• _About this task_: The records below must be returned exactly, with every picture left out.

• _Data extract_:
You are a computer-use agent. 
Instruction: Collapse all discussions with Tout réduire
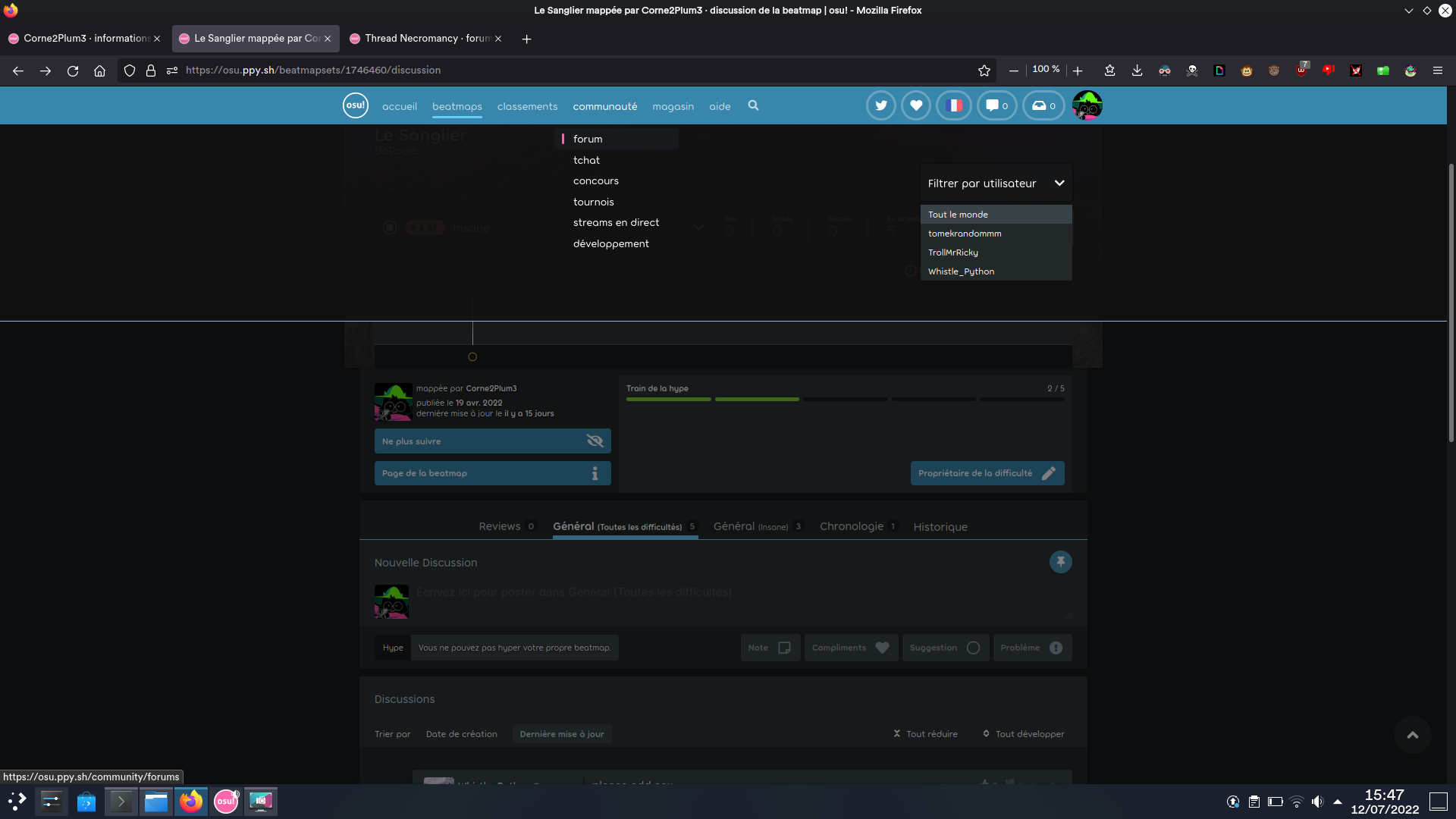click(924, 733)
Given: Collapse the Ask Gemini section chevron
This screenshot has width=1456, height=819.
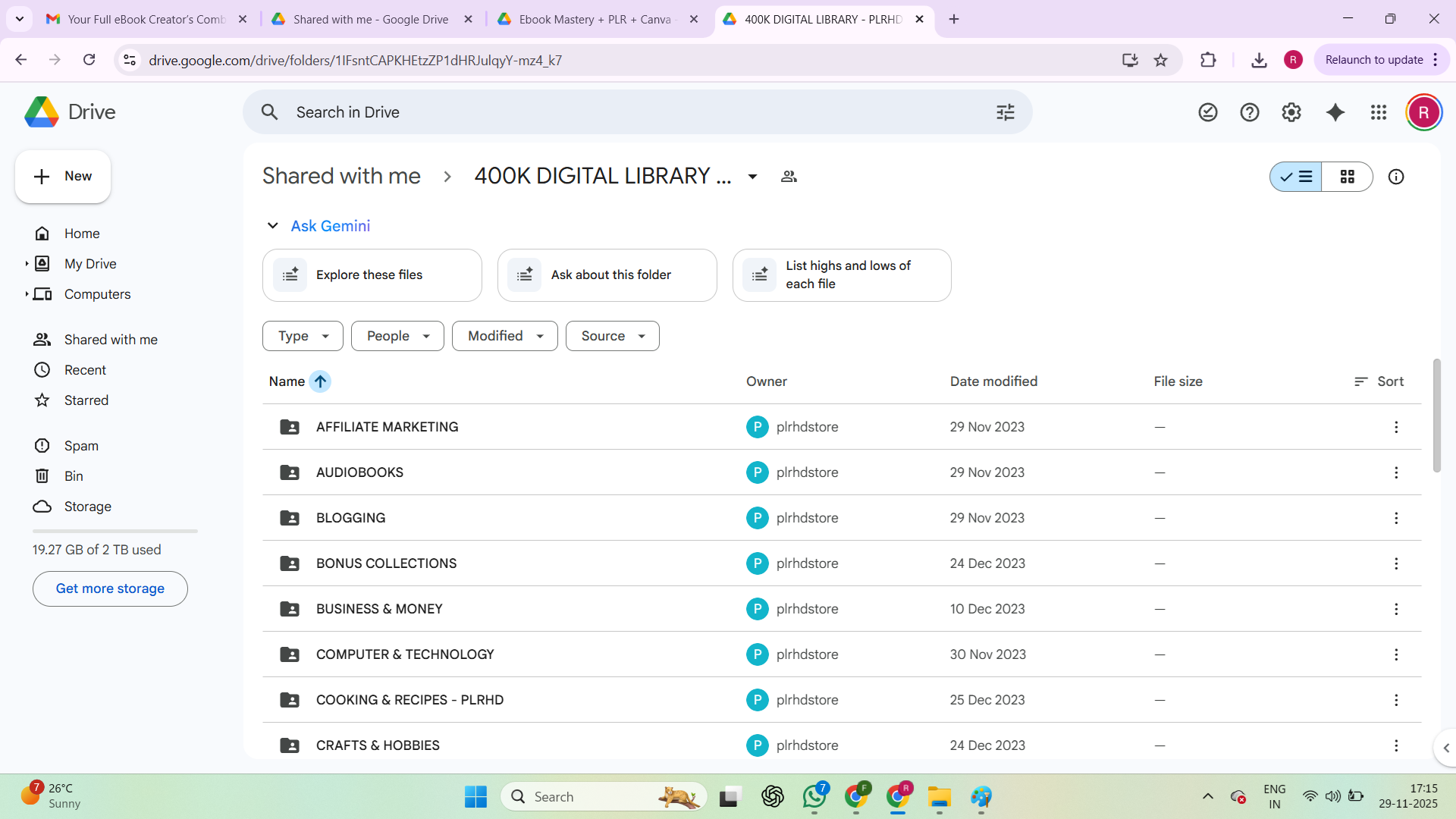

• _Output for this task_:
You are a computer-use agent. 
Instruction: Collapse all discussions with Tout réduire
click(924, 733)
Given: Collapse the Ask Gemini section chevron
This screenshot has width=1456, height=819.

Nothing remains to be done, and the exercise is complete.